Many other people who identified with the NDC left the party’s ranks for various reasons, much of which they attributed to the Rawlings factor. Others who would otherwise have found their way into the NDC don’t want to do so because they can’t forget the stories that are told them about the AFRC/PNDC eras. Unless those supporting Rawlings to play this idiotic political game want to tell me that they don’t know that in politics it is numbers that count, I will find it difficult to understand their real motive for creating trouble in the party. Under President Mills, some subtle but effective approaches have been made to get all those aggrieved people back into the fold of the NDC. All the noise being made by Rawlings that President Mills and those they perceive as CPP functionaries in the government are nurturing the CPP within the NDC’s stables is pure balderdash. It is pure idiocy that must be treated with the utmost contempt it deserves because it is just part of the grand underhand design for the Rawlingses to remain in politics.
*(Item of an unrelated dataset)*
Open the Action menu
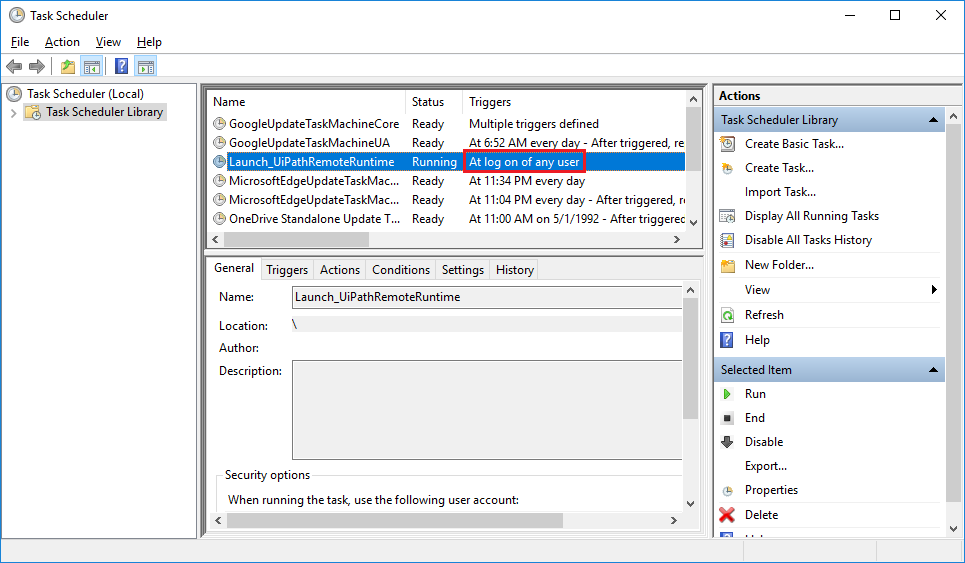 pyautogui.click(x=62, y=42)
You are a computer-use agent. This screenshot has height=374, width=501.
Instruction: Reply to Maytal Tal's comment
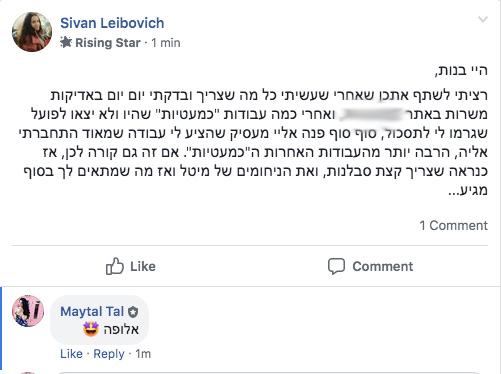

What adverse character traits has President Mills exhibited over the past two years that he has been ruling this country which he hid from Ghanaians when he was the Vice President from January 7, 1997, through January 7, 2001? Is today’s President John Fiifi Evans Atta Mills any different from the Professor John Fiifi Evans Atta Mills, the law lecturer at the University of Ghana, Legon, who was handpicked by Rawlings to serve as the Director-General of the Central Bureau of Statistics, which he worked hard to overhaul into the Internal Revenue Service before being uplifted to be become Rawlings’ Running Mate in the 1996 elections and eventually climbing to the top as the country’s Vice President?

Yes, probably because he has refused to be a “poodle” on Rawlings’ leash. What did Rawlings not say in Atta Mills’ favour those days that he was his Vice President? I remember very well how Rawlings would glibly praise Atta Mills’ humility, honesty, intelligence, problem-solving skills, and hard work as the major attributes that endeared Mills to his heart. It was such effusive compliments that created the goodwill that Atta Mills needed to function in the party, especially when the so-called “old guards” of the NDC seemed to regard new entrants like him with suspicion and fear of being outsmarted for the Rawlings’ (strongman’s) attention. Their apprehensions might now have been confirmed to make them angry that President Mills isn’t at their beck and call anymore.

What was it that recommended Atta Mills to Rawlings all that while until January 7, 2009 when Rawlings caused the tide to change against him?

We must acknowledge the obvious: that as a unique human being, President Mills has inadequacies and is not claiming to be perfect. Neither does he think that he is destined to solve all Ghana’s problems and must have his way to do so. He has openly admitted that the task of nation-building demands a collective effort and that he can’t do everything all by himself. In other words, he is the President with enormous powers and latitude but will not use those strengths to make himself a “strong man.”

We have seen what his administration is able to do and what it hasn’t been able to do so far but is not sitting down, arms folded and looking on in abject despair. The going may be tough but it doesn’t mean the end of the road for him. That’s the stark fact that Rawlings and his wife (as well as those they have coopted into their camp) don’t want to be told but which they need to know if they want to be rational in their reaction to the Mills governance style. Ghana politics stands to gain much if the kind of “loco politics” that the Rawlingses are doing is nipped in the bud before it infects the entire system.

This is the perspective that must guide the NDC’s functionaries in their hustings and the delegates who will attend the July 8–10 Congress to elect the party’s flagbearer. They should remember that as they dissipate their energies undoing each other, their political opponents are doing their best to woo the voters. Of course, when two dogs fight over a bone, the third one that passes by just picks the bone and walks away to enjoy it.